El juego meditativo del pincel, entonces, adquiere connotaciones nuevas. El ocre, el amarillo —antes, apareciendo en los zapallos, las pirámides de harina, las mesas cotidianas— había marcado ya su diferencia ante los azules, los rojos sangre, los negros de períodos anteriores. Hoy, la muerte, el punto más bajo de la caída, está presente como una señal, una sola vez, y fuera de cuadro literalmente; el negro queda bajo la línea del cuadro, en un espacio desprendido, culminando con fuerza el movimiento de caída que en esa pintura se asocia a figuras que yacen, en las posiciones de los conocidos “durmientes” de Roser. Caída / movimiento que vemos también en varias de las naturalezas muertas de esta exposición: contrastan con otras en que los frutos se distribuyen en un espacio armónico, como intemporal, a salvo de las fuerzas descendentes de la muerte. El juego meditativo del pincel se ha encontrado con temas eternos en el arte, los amores y las muertes de las personas, las temporalidades y las permanencias de las materias. La luz nueva que los baña, decíamos, señala un momento también nuevo de esta reflexión.

Cómo poner en palabras lo que en las pinturas se percibe con una delicadeza de ráfaga: la luz nueva viene de muy atrás, de la luz originaria del arte que conocemos, irradia desde el rojo pompeyano y el ocre de la cuenca del Mediterráneo. La luz que bañó la remota cesta de higos que se renueva hoy, casi idéntica. La presencia simultánea de los frutos de entonces y los frutos de hoy, en el rojo actual y en su negativo en friso: otros y los mismos. Las miradas del panadero y su mujer, que ante tantas caídas sujetan sus rostros, ella con el lápiz en el mentón, pensando. Las miradas de la pintora, que los atraen, los alejan, los unen, los separan: son los gestos de los otros de entonces, son también los gestos que hoy se repiten entre nosotros y a través de nosotros. “Sólo lo fugitivo permanece y dura”, escribió Quevedo3. Sólo lo efímero que los consumió y nos consume, eso es, paradojalmente, lo que permanece. No hay en esta exposición, diría, naturalezas muertas. Son redivivas, como los gestos eternos de la cotidianeidad.
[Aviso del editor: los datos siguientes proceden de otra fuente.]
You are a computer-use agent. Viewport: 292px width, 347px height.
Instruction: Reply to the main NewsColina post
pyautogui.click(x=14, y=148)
La luz nueva en la pintura de Roser ha dejado atrás —tal vez por un momento— su largo trabajo con colores y retratos funerarios, con el recuerdo y el rescate de lo que se ha ido para siempre. Las imágenes aquí expuestas contienen las asimetrías y las caídas del trastorno y de la muerte: las contienen, casi en sentido psicoanalítico, las incluyen, las abrazan, las trabajan. Pero al mismo tiempo, el horizonte imaginario las abarca en un campo de luz y de color que las aparta de la muerte definitiva, ubicada en el tiempo. Las incluye en una forma de felicidad, la del eterno renacer de los gestos y los cuerpos humanos, de los frutos, a la vez caducos e intemporales, de la tierra, cuyos colores cálidos y luminosos dan el tono de esta exposición.

 

Catálogo exposición La infinita vida, Galería Tomás Andreu, Santiago de Chile, l994.

1 Liddell and Scott, An Intermediate Greek-English Lexicon, London, Clarendon Press, 1889.

2 Antonio Machado. El poema dice también: “Y ha de morir contigo el mundo mago / el viejo mundo en orden tuyo y nuevo / Los yunques y crisoles de tu alma / trabajan para el polvo y para el viento”. La cita es parcial.

3 Ese mismo soneto de Quevedo también dice: “Buscas en Roma a Roma, ¡oh peregrino! y en Roma misma a Roma no la hallas (...)”.